Economically immigrants fill jobs that the resident population cant or will not do (packing and picking at arable farms, cleaning etc). This benefits everybody. Obviously this includes billionaires and I do think that billionaires take much more out of society (and the population ) than they should. But to tackle that you don't change who they exploit (resident population instead of immigrants) you tackle the structural nature of the economy to redistribute their wealth and influence.
To tackle exploitative landlords, you again you change the structure of the system so they cannot exploit both immigrants and the resident population
They also fill jobs that the resident population is not qualified to do, for example 21% of the NHS employees are immigrants
Cultural benefits are so obvious. Exposure to different family structures, exposure to different ideas, exposure to different festivals, exposure to different traditions.

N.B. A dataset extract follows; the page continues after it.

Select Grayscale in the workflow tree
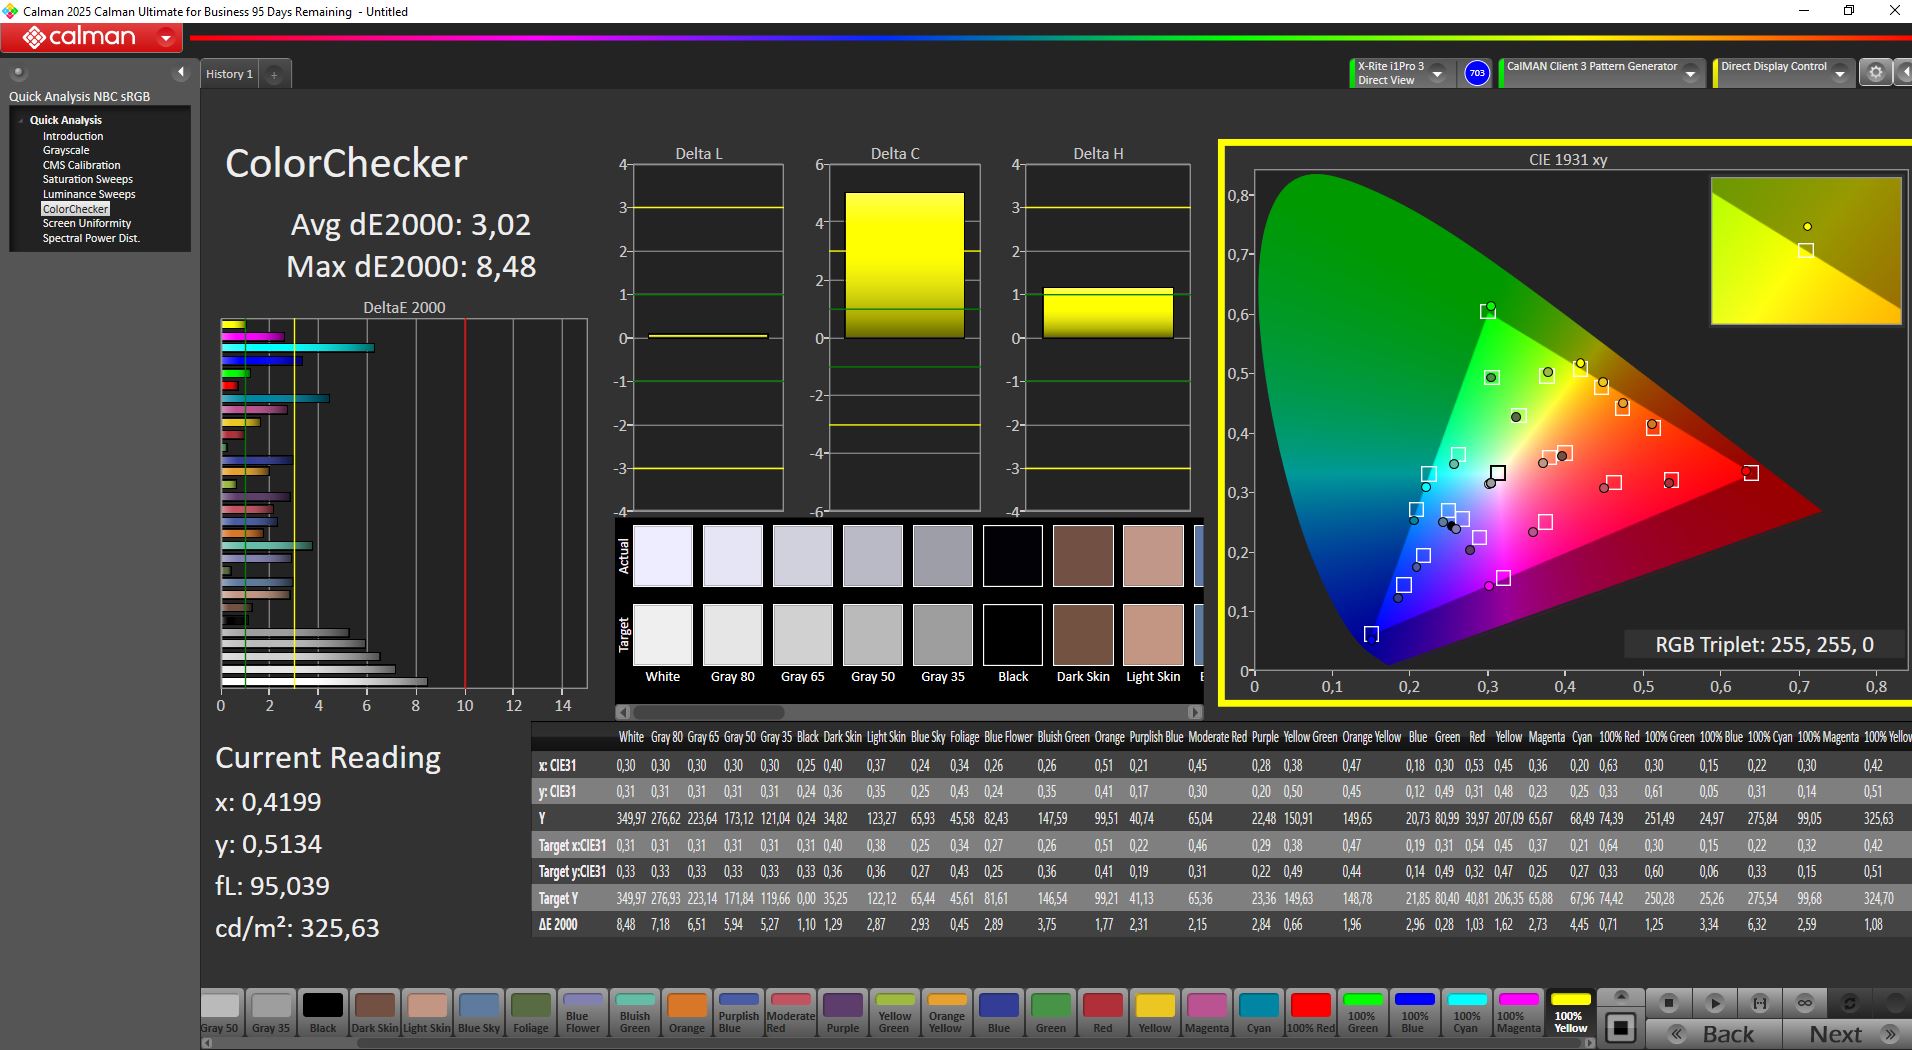The height and width of the screenshot is (1050, 1912). (x=66, y=150)
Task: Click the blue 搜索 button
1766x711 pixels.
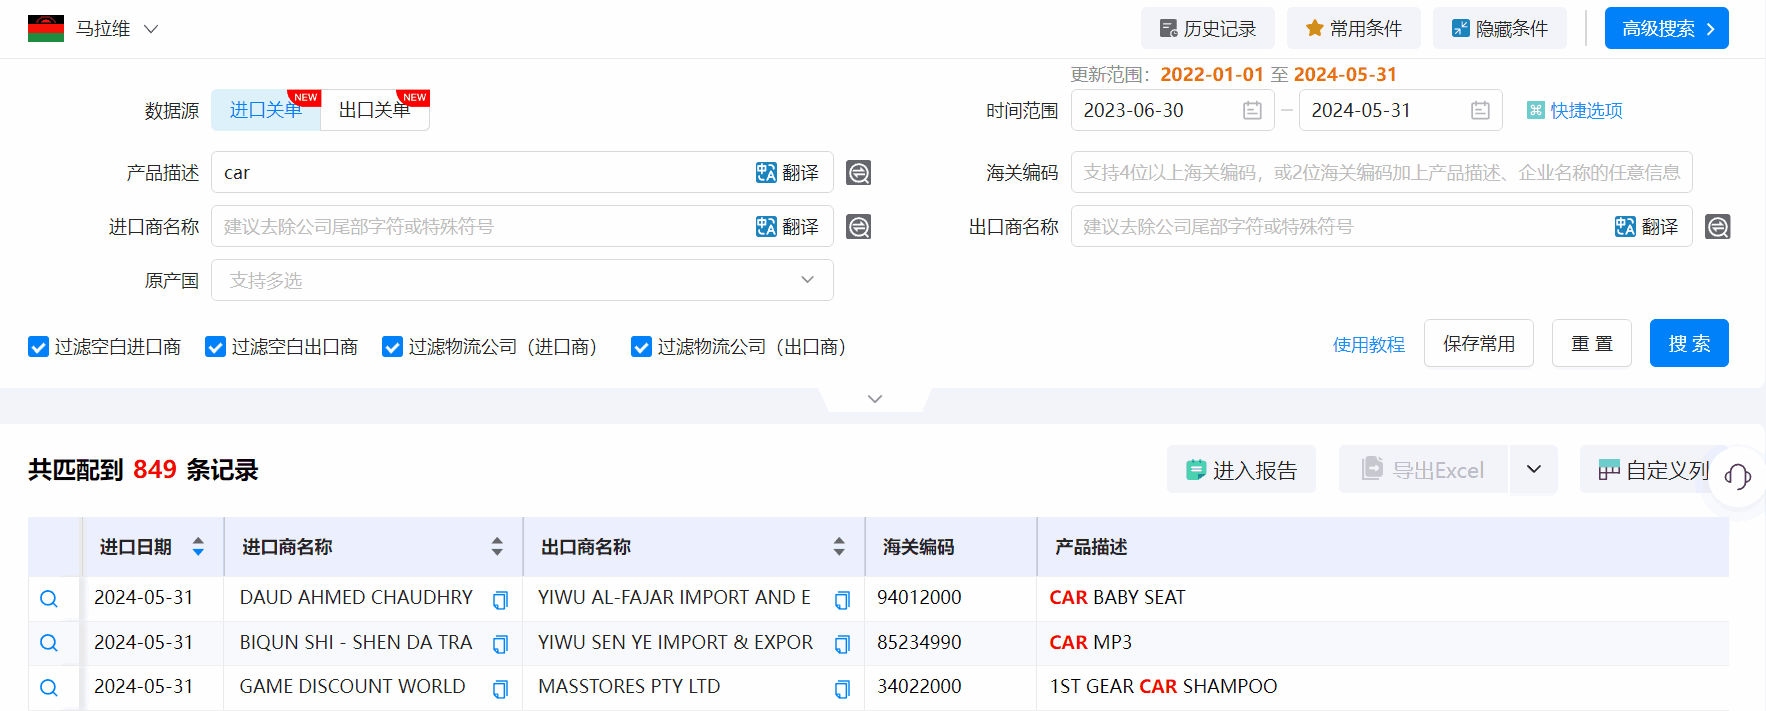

Food is also a thing, don't know what the issue with mentioning food is, please explain?
Oh dear, take a look at the unemployment and underemployment figures, what an utterly bizarre argument to suggest we need an underclass of slave labourer migrants to do the jobs that the existing population deem beneath them and would rather claim benefits instead.
Venture out in the real world and ask the few people who actually ARE looking for permanent full-time work, particularly in entry level and unskilled jobs and they'll tell you how incredibly difficult it is to even get an interview, yet apparently we need hundreds of thousands of immigrants per year "to fill job vacancies"
Ah the old chestnut that "we need 10,000 immigrant NHS workers per year to save the NHS from collapsing"?... Have you ever considered that maybe, just maybe, we might not need those 10,000 migrant NHS workers per year if we didn't have high hundreds of thousands of potential new users of the NHS arriving in the country per year?
You talk about structural change to the system being needed to tackle poverty pay and the extortionate cost of accommodation... yet its entirely due to mass immigration that those issues exist in the first place, mass immigration is far and away the single biggest factor that has enabled the value of labour to be massively eroded and the demand for and cost of accommodation to be massively inflated.
Your position on cultural benefits seems vague at best, I fail to see how any of those things you've mentioned enhance the country socially or culturally and they're as meaningless and indefinable as the usual nice food argument trotted out by the usual suspects.